**Work required:** All of the data beneath this instruction is to be transcribed word for word.

*** Opening of Data records ***

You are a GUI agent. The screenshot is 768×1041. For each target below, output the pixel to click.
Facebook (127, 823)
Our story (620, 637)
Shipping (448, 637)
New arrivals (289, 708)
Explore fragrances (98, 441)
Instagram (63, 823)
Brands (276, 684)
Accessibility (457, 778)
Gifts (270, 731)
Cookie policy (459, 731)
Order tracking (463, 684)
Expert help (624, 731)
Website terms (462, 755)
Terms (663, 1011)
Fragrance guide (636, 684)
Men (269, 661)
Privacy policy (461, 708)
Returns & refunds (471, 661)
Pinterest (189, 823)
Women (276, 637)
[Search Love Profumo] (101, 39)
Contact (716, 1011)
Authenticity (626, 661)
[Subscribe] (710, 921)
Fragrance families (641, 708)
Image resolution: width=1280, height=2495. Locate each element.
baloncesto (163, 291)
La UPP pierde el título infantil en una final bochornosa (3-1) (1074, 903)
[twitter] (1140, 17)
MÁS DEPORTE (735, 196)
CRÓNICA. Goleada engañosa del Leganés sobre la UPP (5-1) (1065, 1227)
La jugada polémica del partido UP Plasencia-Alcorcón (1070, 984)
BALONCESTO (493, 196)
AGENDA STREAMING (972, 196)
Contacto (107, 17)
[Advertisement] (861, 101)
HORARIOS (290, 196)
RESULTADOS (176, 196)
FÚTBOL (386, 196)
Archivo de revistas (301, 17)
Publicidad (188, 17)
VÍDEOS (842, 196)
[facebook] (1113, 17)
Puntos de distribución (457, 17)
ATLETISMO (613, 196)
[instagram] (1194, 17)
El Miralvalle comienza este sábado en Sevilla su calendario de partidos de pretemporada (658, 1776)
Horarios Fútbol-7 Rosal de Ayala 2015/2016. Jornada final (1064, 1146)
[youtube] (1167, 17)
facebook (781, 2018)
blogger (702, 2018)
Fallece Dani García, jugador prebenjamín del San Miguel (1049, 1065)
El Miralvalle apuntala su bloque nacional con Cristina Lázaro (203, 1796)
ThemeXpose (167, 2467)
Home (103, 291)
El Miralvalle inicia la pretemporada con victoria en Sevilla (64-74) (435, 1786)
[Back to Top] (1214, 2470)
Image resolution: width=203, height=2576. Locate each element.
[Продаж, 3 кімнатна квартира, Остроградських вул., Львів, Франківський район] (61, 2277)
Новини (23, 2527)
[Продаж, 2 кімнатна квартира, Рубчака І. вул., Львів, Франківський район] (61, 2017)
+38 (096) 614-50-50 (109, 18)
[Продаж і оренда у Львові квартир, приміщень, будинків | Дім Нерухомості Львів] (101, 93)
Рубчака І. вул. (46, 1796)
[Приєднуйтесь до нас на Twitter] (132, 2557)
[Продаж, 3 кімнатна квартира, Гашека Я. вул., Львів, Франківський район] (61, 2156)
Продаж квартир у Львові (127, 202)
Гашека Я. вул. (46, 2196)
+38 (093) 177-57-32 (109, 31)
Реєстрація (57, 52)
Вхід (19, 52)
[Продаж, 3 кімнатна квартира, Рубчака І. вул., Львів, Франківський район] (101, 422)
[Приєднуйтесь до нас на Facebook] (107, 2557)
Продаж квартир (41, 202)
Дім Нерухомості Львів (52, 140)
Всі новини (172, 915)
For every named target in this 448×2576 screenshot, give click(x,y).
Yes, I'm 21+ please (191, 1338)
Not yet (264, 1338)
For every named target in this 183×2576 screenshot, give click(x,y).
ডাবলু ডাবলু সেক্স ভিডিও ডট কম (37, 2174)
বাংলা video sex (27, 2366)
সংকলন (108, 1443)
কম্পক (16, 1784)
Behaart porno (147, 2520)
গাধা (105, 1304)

*** Close of Data records ***

**Problem solution:**
You are a GUI agent. The screenshot is 768×1041. For each target below, output the pixel to click.
Facebook (127, 823)
Our story (620, 637)
Shipping (448, 637)
New arrivals (289, 708)
Explore fragrances (98, 441)
Instagram (63, 823)
Brands (276, 684)
Accessibility (457, 778)
Gifts (270, 731)
Cookie policy (459, 731)
Order tracking (463, 684)
Expert help (624, 731)
Website terms (462, 755)
Terms (663, 1011)
Fragrance guide (636, 684)
Men (269, 661)
Privacy policy (461, 708)
Returns & refunds (471, 661)
Pinterest (189, 823)
Women (276, 637)
[Search Love Profumo] (101, 39)
Contact (716, 1011)
Authenticity (626, 661)
[Subscribe] (710, 921)
Fragrance families (641, 708)
Image resolution: width=1280, height=2495. Locate each element.
baloncesto (163, 291)
La UPP pierde el título infantil en una final bochornosa (3-1) (1074, 903)
[twitter] (1140, 17)
MÁS DEPORTE (735, 196)
CRÓNICA. Goleada engañosa del Leganés sobre la UPP (5-1) (1065, 1227)
La jugada polémica del partido UP Plasencia-Alcorcón (1070, 984)
BALONCESTO (493, 196)
AGENDA STREAMING (972, 196)
Contacto (107, 17)
[Advertisement] (861, 101)
HORARIOS (290, 196)
RESULTADOS (176, 196)
FÚTBOL (386, 196)
Archivo de revistas (301, 17)
Publicidad (188, 17)
VÍDEOS (842, 196)
[facebook] (1113, 17)
Puntos de distribución (457, 17)
ATLETISMO (613, 196)
[instagram] (1194, 17)
El Miralvalle comienza este sábado en Sevilla su calendario de partidos de pretemporada (658, 1776)
Horarios Fútbol-7 Rosal de Ayala 2015/2016. Jornada final (1064, 1146)
[youtube] (1167, 17)
facebook (781, 2018)
blogger (702, 2018)
Fallece Dani García, jugador prebenjamín del San Miguel (1049, 1065)
El Miralvalle apuntala su bloque nacional con Cristina Lázaro (203, 1796)
ThemeXpose (167, 2467)
Home (103, 291)
El Miralvalle inicia la pretemporada con victoria en Sevilla (64-74) (435, 1786)
[Back to Top] (1214, 2470)
Image resolution: width=203, height=2576. Locate each element.
[Продаж, 3 кімнатна квартира, Остроградських вул., Львів, Франківський район] (61, 2277)
Новини (23, 2527)
[Продаж, 2 кімнатна квартира, Рубчака І. вул., Львів, Франківський район] (61, 2017)
+38 (096) 614-50-50 (109, 18)
[Продаж і оренда у Львові квартир, приміщень, будинків | Дім Нерухомості Львів] (101, 93)
Рубчака І. вул. (46, 1796)
[Приєднуйтесь до нас на Twitter] (132, 2557)
[Продаж, 3 кімнатна квартира, Гашека Я. вул., Львів, Франківський район] (61, 2156)
Продаж квартир у Львові (127, 202)
Гашека Я. вул. (46, 2196)
+38 (093) 177-57-32 (109, 31)
Реєстрація (57, 52)
Вхід (19, 52)
[Продаж, 3 кімнатна квартира, Рубчака І. вул., Львів, Франківський район] (101, 422)
[Приєднуйтесь до нас на Facebook] (107, 2557)
Продаж квартир (41, 202)
Дім Нерухомості Львів (52, 140)
Всі новини (172, 915)
For every named target in this 448×2576 screenshot, give click(x,y).
Yes, I'm 21+ please (191, 1338)
Not yet (264, 1338)
For every named target in this 183×2576 screenshot, give click(x,y).
ডাবলু ডাবলু সেক্স ভিডিও ডট কম (37, 2174)
বাংলা video sex (27, 2366)
সংকলন (108, 1443)
কম্পক (16, 1784)
Behaart porno (147, 2520)
গাধা (105, 1304)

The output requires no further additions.